**Task to complete**
Set down each line of the data below exactly.

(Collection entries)
______________________________

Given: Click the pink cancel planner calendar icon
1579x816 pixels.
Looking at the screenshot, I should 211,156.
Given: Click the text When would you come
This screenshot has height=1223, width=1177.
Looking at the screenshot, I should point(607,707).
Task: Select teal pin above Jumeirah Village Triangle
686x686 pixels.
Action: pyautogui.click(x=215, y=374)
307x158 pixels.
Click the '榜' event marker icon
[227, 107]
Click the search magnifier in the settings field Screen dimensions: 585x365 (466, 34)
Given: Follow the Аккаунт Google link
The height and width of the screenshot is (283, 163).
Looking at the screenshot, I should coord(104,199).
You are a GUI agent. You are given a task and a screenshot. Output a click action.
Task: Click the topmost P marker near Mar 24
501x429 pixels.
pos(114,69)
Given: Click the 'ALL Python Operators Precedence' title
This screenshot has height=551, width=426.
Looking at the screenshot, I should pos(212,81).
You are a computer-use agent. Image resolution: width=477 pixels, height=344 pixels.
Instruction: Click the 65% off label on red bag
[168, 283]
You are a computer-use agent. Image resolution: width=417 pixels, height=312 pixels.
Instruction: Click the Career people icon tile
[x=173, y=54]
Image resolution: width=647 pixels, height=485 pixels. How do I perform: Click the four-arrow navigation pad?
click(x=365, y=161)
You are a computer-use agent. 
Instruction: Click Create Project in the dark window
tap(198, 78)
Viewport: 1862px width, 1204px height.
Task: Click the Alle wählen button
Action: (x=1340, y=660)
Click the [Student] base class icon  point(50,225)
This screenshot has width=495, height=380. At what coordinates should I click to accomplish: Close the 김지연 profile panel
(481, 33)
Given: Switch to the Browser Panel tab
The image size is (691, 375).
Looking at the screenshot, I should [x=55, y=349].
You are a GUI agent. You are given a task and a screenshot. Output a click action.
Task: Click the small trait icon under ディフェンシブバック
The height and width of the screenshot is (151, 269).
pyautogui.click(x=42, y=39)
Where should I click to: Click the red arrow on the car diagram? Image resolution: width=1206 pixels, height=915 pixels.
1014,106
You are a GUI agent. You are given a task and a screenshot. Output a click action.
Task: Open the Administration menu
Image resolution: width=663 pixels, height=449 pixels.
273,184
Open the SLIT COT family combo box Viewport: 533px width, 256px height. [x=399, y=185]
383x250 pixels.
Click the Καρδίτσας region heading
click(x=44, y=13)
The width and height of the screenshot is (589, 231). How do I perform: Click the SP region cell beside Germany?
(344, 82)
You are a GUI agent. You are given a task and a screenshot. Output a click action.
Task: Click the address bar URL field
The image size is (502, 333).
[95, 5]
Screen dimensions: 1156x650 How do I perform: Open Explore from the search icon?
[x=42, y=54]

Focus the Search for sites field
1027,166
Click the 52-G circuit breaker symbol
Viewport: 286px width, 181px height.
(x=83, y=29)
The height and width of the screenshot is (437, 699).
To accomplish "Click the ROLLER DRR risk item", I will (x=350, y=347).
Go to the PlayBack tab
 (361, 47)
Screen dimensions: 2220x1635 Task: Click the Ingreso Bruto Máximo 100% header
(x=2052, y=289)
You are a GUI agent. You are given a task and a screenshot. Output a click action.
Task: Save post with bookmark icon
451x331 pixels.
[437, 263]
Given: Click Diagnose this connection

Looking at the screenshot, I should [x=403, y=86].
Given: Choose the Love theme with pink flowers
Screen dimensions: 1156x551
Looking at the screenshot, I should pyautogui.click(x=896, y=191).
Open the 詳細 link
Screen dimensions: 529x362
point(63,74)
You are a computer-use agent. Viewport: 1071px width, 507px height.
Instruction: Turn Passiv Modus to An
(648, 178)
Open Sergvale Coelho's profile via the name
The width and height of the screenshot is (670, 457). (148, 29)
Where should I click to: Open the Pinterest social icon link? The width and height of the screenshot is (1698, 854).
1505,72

______________________________

**Your response**
Given: Click the pink cancel planner calendar icon
1579x816 pixels.
Looking at the screenshot, I should 211,156.
Given: Click the text When would you come
This screenshot has height=1223, width=1177.
Looking at the screenshot, I should point(607,707).
Task: Select teal pin above Jumeirah Village Triangle
686x686 pixels.
Action: pyautogui.click(x=215, y=374)
307x158 pixels.
Click the '榜' event marker icon
[227, 107]
Click the search magnifier in the settings field Screen dimensions: 585x365 (466, 34)
Given: Follow the Аккаунт Google link
The height and width of the screenshot is (283, 163).
Looking at the screenshot, I should coord(104,199).
You are a GUI agent. You are given a task and a screenshot. Output a click action.
Task: Click the topmost P marker near Mar 24
501x429 pixels.
pos(114,69)
Given: Click the 'ALL Python Operators Precedence' title
This screenshot has height=551, width=426.
Looking at the screenshot, I should pos(212,81).
You are a computer-use agent. Image resolution: width=477 pixels, height=344 pixels.
Instruction: Click the 65% off label on red bag
[168, 283]
You are a computer-use agent. Image resolution: width=417 pixels, height=312 pixels.
Instruction: Click the Career people icon tile
[x=173, y=54]
Image resolution: width=647 pixels, height=485 pixels. How do I perform: Click the four-arrow navigation pad?
click(x=365, y=161)
You are a computer-use agent. 
Instruction: Click Create Project in the dark window
tap(198, 78)
Viewport: 1862px width, 1204px height.
Task: Click the Alle wählen button
Action: (x=1340, y=660)
Click the [Student] base class icon  point(50,225)
This screenshot has width=495, height=380. At what coordinates should I click to accomplish: Close the 김지연 profile panel
(481, 33)
Given: Switch to the Browser Panel tab
The image size is (691, 375).
Looking at the screenshot, I should [x=55, y=349].
You are a GUI agent. You are given a task and a screenshot. Output a click action.
Task: Click the small trait icon under ディフェンシブバック
The height and width of the screenshot is (151, 269).
pyautogui.click(x=42, y=39)
Where should I click to: Click the red arrow on the car diagram? Image resolution: width=1206 pixels, height=915 pixels.
1014,106
You are a GUI agent. You are given a task and a screenshot. Output a click action.
Task: Open the Administration menu
Image resolution: width=663 pixels, height=449 pixels.
273,184
Open the SLIT COT family combo box Viewport: 533px width, 256px height. [x=399, y=185]
383x250 pixels.
Click the Καρδίτσας region heading
click(x=44, y=13)
The width and height of the screenshot is (589, 231). How do I perform: Click the SP region cell beside Germany?
(344, 82)
You are a GUI agent. You are given a task and a screenshot. Output a click action.
Task: Click the address bar URL field
The image size is (502, 333).
[95, 5]
Screen dimensions: 1156x650 How do I perform: Open Explore from the search icon?
[x=42, y=54]

Focus the Search for sites field
1027,166
Click the 52-G circuit breaker symbol
Viewport: 286px width, 181px height.
(x=83, y=29)
The height and width of the screenshot is (437, 699).
To accomplish "Click the ROLLER DRR risk item", I will (x=350, y=347).
Go to the PlayBack tab
 (361, 47)
Screen dimensions: 2220x1635 Task: Click the Ingreso Bruto Máximo 100% header
(x=2052, y=289)
You are a GUI agent. You are given a task and a screenshot. Output a click action.
Task: Save post with bookmark icon
451x331 pixels.
[437, 263]
Given: Click Diagnose this connection

Looking at the screenshot, I should [x=403, y=86].
Given: Choose the Love theme with pink flowers
Screen dimensions: 1156x551
Looking at the screenshot, I should pyautogui.click(x=896, y=191).
Open the 詳細 link
Screen dimensions: 529x362
point(63,74)
You are a computer-use agent. Viewport: 1071px width, 507px height.
Instruction: Turn Passiv Modus to An
(648, 178)
Open Sergvale Coelho's profile via the name
The width and height of the screenshot is (670, 457). (148, 29)
Where should I click to: Open the Pinterest social icon link? The width and height of the screenshot is (1698, 854).
1505,72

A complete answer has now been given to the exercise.